SERVICE_TABLE_ENTRY* local_5c;

I wish it at least did something like:

SERVICE_TABLE_ENTRY* local_5c_pServiceTableEntry;

Oh yeah, there’s probably some plugin or Python script to do this. But I just dabble with Ghidra in my spare time

It would be great if it tracked the origin of a variable/parameter name, and could show them in a different colour (or some other visual distinction) based on their origin.

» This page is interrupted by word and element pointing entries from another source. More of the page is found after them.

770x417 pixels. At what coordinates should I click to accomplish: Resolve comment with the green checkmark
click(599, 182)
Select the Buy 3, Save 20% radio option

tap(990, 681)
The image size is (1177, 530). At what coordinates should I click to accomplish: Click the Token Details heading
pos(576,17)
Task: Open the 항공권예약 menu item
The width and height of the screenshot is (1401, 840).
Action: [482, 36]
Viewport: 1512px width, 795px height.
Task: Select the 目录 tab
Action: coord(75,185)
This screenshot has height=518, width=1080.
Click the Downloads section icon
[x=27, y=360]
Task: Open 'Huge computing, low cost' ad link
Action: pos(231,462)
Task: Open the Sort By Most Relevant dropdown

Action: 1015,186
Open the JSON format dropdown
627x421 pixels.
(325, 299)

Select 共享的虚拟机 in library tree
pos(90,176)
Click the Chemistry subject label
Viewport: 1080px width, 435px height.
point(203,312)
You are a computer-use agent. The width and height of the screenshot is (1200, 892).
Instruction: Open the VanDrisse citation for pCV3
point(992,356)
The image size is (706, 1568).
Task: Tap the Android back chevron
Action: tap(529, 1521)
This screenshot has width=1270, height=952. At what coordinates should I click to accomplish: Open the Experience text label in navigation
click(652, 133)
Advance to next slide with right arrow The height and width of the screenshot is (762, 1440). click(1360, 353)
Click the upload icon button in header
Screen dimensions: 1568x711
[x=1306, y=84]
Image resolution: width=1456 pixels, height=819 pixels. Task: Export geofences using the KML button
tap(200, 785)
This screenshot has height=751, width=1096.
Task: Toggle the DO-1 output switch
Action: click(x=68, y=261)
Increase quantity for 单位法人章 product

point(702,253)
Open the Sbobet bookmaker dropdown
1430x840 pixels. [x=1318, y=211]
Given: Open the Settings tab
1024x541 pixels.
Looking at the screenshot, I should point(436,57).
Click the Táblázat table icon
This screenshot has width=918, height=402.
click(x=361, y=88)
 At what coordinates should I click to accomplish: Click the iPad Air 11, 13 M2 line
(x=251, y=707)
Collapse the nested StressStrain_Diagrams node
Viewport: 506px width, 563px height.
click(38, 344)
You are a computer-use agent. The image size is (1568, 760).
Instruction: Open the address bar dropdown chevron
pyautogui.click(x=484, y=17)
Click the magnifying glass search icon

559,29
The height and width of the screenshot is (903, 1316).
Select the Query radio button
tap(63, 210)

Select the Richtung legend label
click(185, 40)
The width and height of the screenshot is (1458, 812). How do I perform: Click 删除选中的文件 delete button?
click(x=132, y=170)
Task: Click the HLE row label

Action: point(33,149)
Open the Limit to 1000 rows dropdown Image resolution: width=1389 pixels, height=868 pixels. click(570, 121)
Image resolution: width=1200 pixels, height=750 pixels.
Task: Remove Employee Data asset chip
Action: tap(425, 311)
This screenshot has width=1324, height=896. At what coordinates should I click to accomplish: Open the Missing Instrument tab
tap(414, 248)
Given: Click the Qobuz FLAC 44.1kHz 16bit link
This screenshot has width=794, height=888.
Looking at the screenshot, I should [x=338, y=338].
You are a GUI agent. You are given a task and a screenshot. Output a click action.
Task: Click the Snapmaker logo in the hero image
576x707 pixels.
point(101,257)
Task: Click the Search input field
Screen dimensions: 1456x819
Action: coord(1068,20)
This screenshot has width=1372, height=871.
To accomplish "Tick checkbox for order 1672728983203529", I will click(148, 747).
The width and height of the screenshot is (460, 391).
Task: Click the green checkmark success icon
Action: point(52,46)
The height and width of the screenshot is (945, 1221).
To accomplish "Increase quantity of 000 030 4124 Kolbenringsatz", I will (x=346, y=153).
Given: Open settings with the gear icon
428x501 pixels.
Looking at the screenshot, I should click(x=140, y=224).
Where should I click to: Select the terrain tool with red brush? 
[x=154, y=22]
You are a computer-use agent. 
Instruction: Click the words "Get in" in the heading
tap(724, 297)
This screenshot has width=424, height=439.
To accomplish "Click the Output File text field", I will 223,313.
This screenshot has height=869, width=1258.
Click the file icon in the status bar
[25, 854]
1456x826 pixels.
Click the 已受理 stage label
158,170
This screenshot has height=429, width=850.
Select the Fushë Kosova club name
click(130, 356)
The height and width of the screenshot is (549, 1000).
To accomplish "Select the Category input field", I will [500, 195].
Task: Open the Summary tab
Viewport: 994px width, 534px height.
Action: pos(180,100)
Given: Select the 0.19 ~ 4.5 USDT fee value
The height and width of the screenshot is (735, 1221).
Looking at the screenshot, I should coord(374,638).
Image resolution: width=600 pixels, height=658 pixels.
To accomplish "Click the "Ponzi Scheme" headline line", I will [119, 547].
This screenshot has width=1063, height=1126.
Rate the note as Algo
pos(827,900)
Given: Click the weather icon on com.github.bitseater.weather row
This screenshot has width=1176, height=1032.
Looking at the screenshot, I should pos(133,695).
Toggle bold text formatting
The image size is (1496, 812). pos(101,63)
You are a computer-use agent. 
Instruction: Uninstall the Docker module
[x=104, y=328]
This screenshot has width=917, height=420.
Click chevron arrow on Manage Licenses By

That way you could easily distinguish “name manually assigned by analyst” (probably correct) vs “name picked by some LLM” (much more tentative, could easily be a hallucination)

1 comments

In my view one of the most pressing shortcomings of Ghidra is that it can't understand the lifetimes of multiple variables with overlapping stack addresses: https://github.com/NationalSecurityAgency/ghidra/issues/975

Ghidra does have an extensive scripting API, and I've used LLMs to help me write scripts to do bulk changes like you've described. But you would have to think about how you would ensure the name suffix is synchronized as you retype variables during your analysis.

Yeah, I don't know why they don't use something like SSA – make every line of code which performs an assignment create a new local variable.

Although I suppose when decompiling to C, you need to translate it out of SSA form when you encounter loops or backwards control flow.